*Tekst źródłowy:*
┌────────
Witaj: Niezalogowany | LOGOWANIE | REJESTRACJA
Zero waste
Wysłane przez izabela w 16-02-2025 [09:21]
Dopóki „zero waste” jest zabawą starszych, znudzonych pań albo nastolatek, które ze starych swetrów robią kubraczki dla psów i kotów wszystko jest w porządku. Zasada, żeby nic nie marnować wydaje się być bardzo rozsądna w świecie zawalonym niepotrzebnymi rzeczami niskiej jakości. Tych rzeczy nie opłaca się konserwować ani naprawiać więc są wyrzucane na śmietnik. Śmietniki puchną i zajmują coraz więcej miejsca na Ziemi. Podam przykład rzeczy, na których się dobrze się znam. Kiedyś siodło sprawiało się sobie na całe życie, a służyło często dla kilku pokoleń. Oczywiście było drogie ale dbano o nie, smarowano, czyszczono i trzymano w suchym, przewiewnym miejscu. Teraz w znanej firmie sportowej kupuje się tanie siodełko, które nie wytrzymuje nawet jednego sezonu. Zaczyna się pruć, rozłazić i nawet nie warto go naprawiać. To samo dotyczy ogłowi, kantarów, lonży i innych jeździeckich akcesoriów. Są szyte maszynowo, tańsze i stokroć gorsze od tych zachowanych jeszcze, przedwojennych. Do specjalnych celów, na przykład na pokazy koni czystej krwi czyli arabów, zamawia się ogłowia u nielicznych już i bardzo drogich rymarzy.
To samo dotyczy mebli, samochodów, lodówek, pralek czy sprzętu elektronicznego. Stare egzemplarze wymiata na śmietnik nie tylko postęp techniczny i moda. Projektuje się je specjalnie tak żeby czas ich życia był krótki. Ideolodzy „zero waste” wydają się nie rozumieć, że współczesna gospodarka opiera się na produkowaniu wielkiej liczby nikomu nie potrzebnych rzeczy. Do produktu krajowego brutto wlicza się przecież nie tylko usługi prostytutek, agencji reklamowych i firm doradczych oraz wszelkie ulotki wrzucane do kosza przed przeczytaniem. Ślepi wyznawcy „zero waste” nie chcą zrozumieć, że kiedyś luksusowa konsumpcja była dostępna dla dość wąskiej warstwy uprzywilejowanych, a zapewniała ją cała armia pracujących, żyjących na nierównie niższym poziomie. Czasami było to wręcz minimum egzystencji. Inaczej mówiąc -- producent karet nie jeździł sam karetą.
└────────
*Fragmenty danych:*
┌────────
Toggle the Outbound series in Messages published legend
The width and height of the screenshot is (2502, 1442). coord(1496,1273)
└────────
┌────────
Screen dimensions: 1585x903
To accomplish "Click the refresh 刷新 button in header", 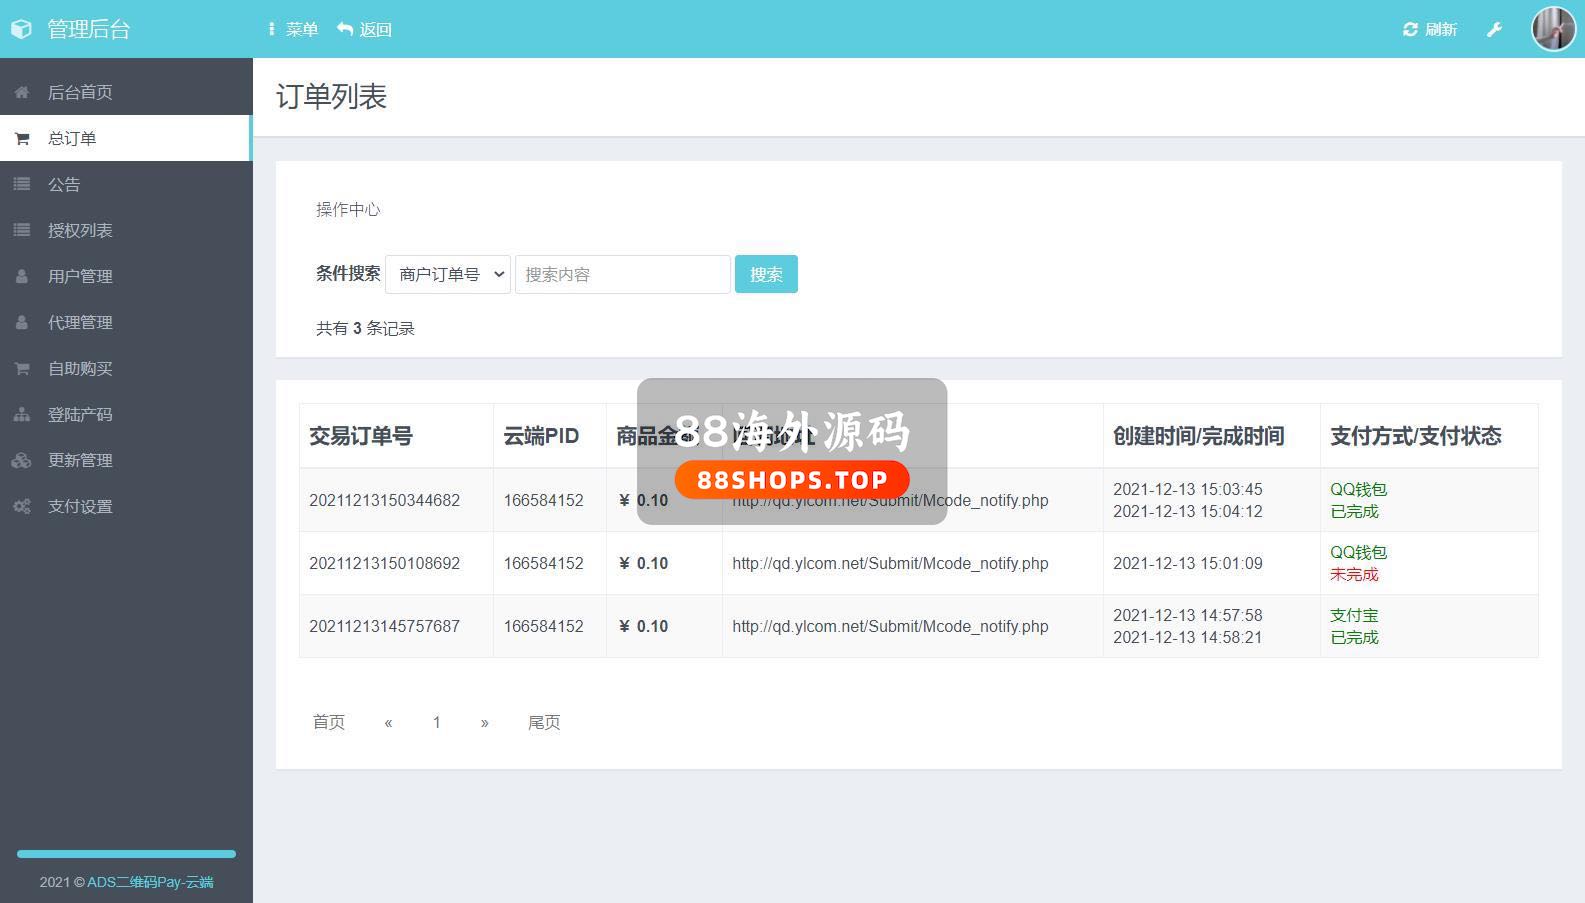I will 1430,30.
└────────
┌────────
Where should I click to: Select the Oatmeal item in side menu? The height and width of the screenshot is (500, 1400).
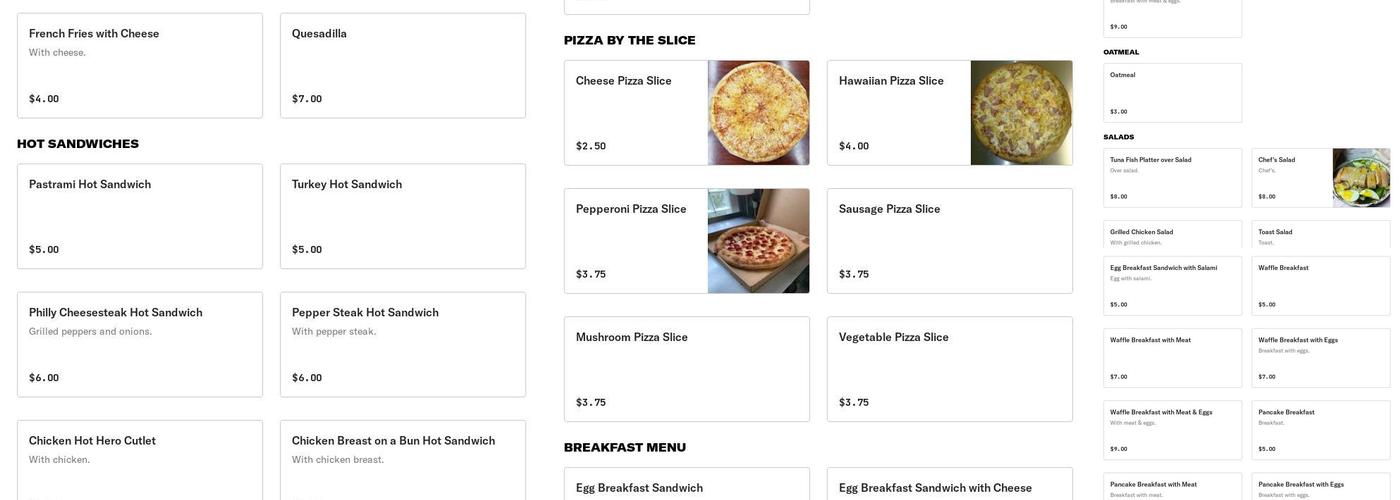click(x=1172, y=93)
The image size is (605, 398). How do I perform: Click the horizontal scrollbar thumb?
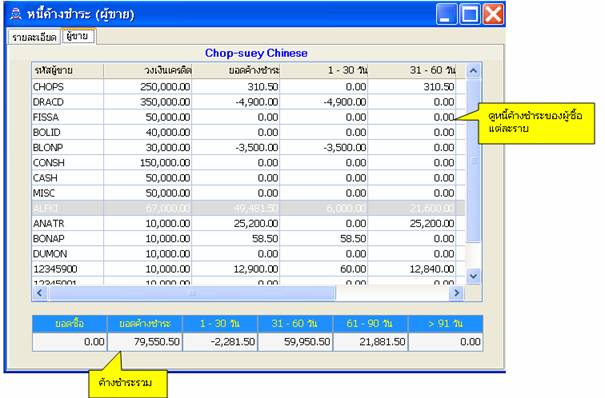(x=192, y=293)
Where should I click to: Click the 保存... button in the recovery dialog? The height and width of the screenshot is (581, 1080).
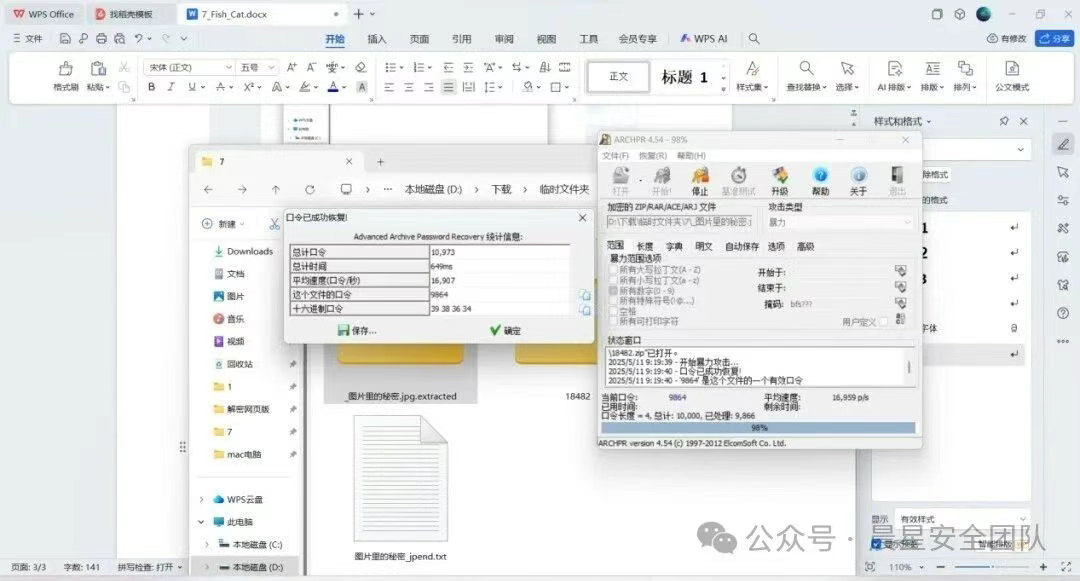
└────────
*Zadanie 1:*
Przytocz z tekstu o zero waste fragment od „To samo dotyczy mebli, samochodów, lodówek, pralek” aż do „jeździł sam karetą.” włącznie.
*Zadanie 2:*
Odpowiedz krótko na pytania do tekstu o zero waste.
(a) Jak długo wytrzymuje tanie siodełko kupione w znanej firmie sportowej?
(b) U kogo zamawia się ogłowia na pokazy koni czystej krwi?
(c) Kto według tekstu nie jeździł sam karetą?

*Poprawna odpowiedź 1:*
To samo dotyczy mebli, samochodów, lodówek, pralek czy sprzętu elektronicznego. Stare egzemplarze wymiata na śmietnik nie tylko postęp techniczny i moda. Projektuje się je specjalnie tak żeby czas ich życia był krótki. Ideolodzy „zero waste” wydają się nie rozumieć, że współczesna gospodarka opiera się na produkowaniu wielkiej liczby nikomu nie potrzebnych rzeczy. Do produktu krajowego brutto wlicza się przecież nie tylko usługi prostytutek, agencji reklamowych i firm doradczych oraz wszelkie ulotki wrzucane do kosza przed przeczytaniem. Ślepi wyznawcy „zero waste” nie chcą zrozumieć, że kiedyś luksusowa konsumpcja była dostępna dla dość wąskiej warstwy uprzywilejowanych, a zapewniała ją cała armia pracujących, żyjących na nierównie niższym poziomie. Czasami było to wręcz minimum egzystencji. Inaczej mówiąc -- producent karet nie jeździł sam karetą.

*Poprawna odpowiedź 2:*
(a) Nie wytrzymuje nawet jednego sezonu.
(b) U nielicznych już i bardzo drogich rymarzy.
(c) Producent karet.